Wed, 2 December 2020
Joe Biden needs to get all of his ducks in a row, now. With Democrats, that means herding a lot of cats, a Nancy Pelosi specialty. David Waldman examines the process of arraying caucus constituencies in the steering and policy committee memberships. Whoever gets to steer will wield a lot of power, and there are a few theories of who will most deserve to take the wheel.
Greg Dworkin, temporarily distracted by fox news, calls in with a coronavirus update. Cases, hospitalisations, deaths, and heartbreak are due to take a leap this week. Coronavirus was in the US earlier than we thought.
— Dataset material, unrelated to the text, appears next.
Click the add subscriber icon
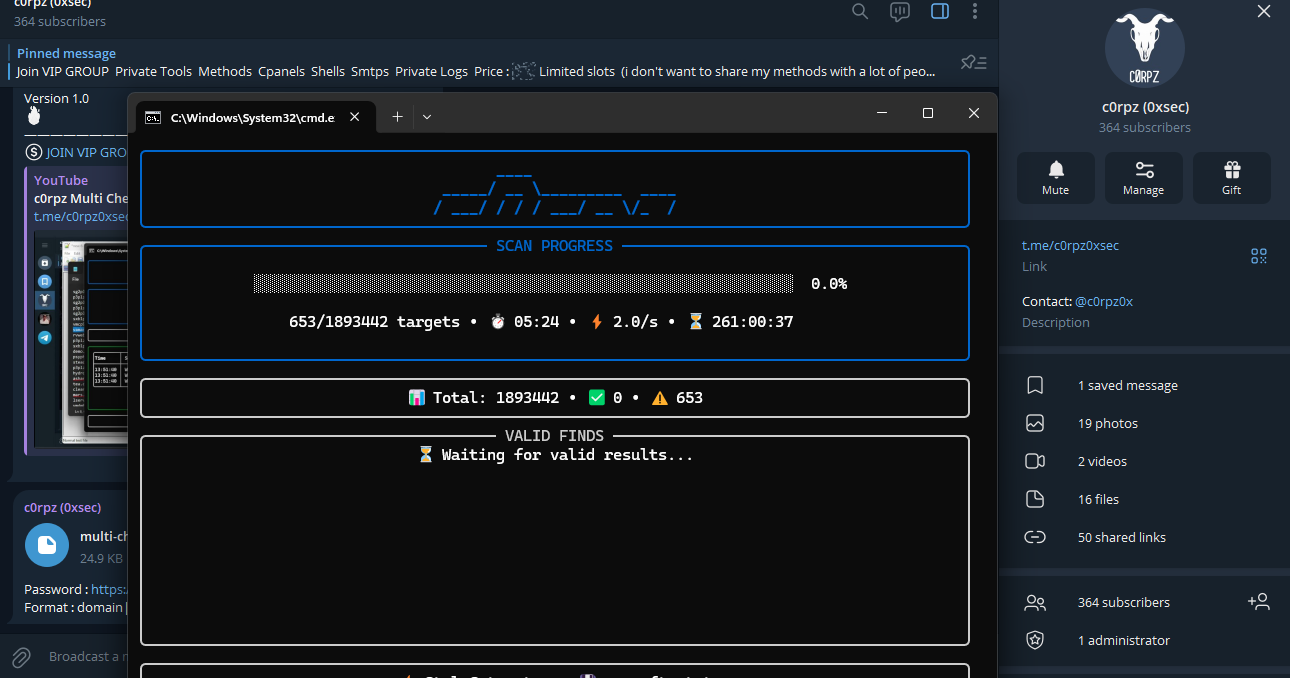Image resolution: width=1290 pixels, height=678 pixels. click(1258, 602)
The CDC will shorten their recommended quarantine for COVID-19 exposure. Hang on, help is coming. Remember, to be safe always wear a mask!
Donald Trump mulls over handing out pardons to his eldest children and Uncle Rudy... probably Jared, not that goody two shoes Tiffany... and that wife he’ll need going into 2024. Other than that — Oh, who are we kidding? The dude’s a vending machine. Everyone has their price, and Donald’s is what you got on you. (Wait for his after Christmas sale, second week in January.)
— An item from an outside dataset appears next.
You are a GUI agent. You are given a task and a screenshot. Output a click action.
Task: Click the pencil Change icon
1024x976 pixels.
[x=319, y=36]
Meanwhile, Trump will burn it all down before he gives Joe Biden a thing. He wants the Supreme Court to throw out somewhere between 80 thousand and 7 million votes, whatever it takes. Mike Flynn calls for a military coup. The White Tea Party Committee (WTPC) calls for martial law, civil war... and safe elections just like Ohio’s — except impeach Mike Dewine. Ron Johnson could say something, but it would be political suicide, perhaps the real kind, too. Of course, sticking with Trump is just as suicidal, and even more likely to kill bystanders. Kelly Loeffler cuts off her own avenue of escape. How many people does Trump have to kill before Twitter removes the tags from his tweets? If you join a Republican suicide pact, make certain you have a tight grip before jumping off that bridge.
Brad Parscale took every inch of Trump’s love, and should be thankful he got out when he did.
Tue, 1 December 2020
We made it to December! Only 24 more days until… Only 50 more days until the Inauguration of Joe Biden as the president of the United States! Ho ho ho!
David Waldman and Joan McCarter bring us some glad tidings early:
Joe Biden is packing many welcome stocking-stuffers into his bag, including a way-overdue COVID stimulus and executive order patches to build us back better. Democracy gets treats while Trumpers and their moles get the sack. It will be easy to cut Trump from intelligence briefings by just enforcing normal standards for trustworthiness.
This will all be easier with a couple of new Georgia Senators. Donald Trump called Georgia governor Brian Kemp to call off the runoff elections, or maybe all elections, because who needs them? Brian is going to get a new phone for Christmas. Donald’s getting nothing from Santa.
Donald Trump gave Michael Flynn the gift that keeps on giving, a preemptive pardon. Rudy the red-nosed wanker is first in line for what’s bound to be the hottest gift for Trumpers this year. Experts like Emptywheel are reading the fine print, and suggest some might be getting more than they hoped for.
One of Jared Kushner’s many awful gift ideas, Scott Atlas, prime example of the Trump Trollocracy, is now past his expiration date. More than the average troll, Scott helped kill hundreds of thousands while in his position and hundreds of thousands will die because of him in the future. The organizer of anti-COVID lockdown rallies in Pennsylvania got a COVID test prior to meeting with Donald Trump, and you know what that means.
Darwin H.M., @Darwin_Darko to you and me, describes why it is time to leave Afghanistan, before one more American is killed. Trump hopes to sell the United Arab Emirates billions of dollars worth of arms that they plan to regift soon.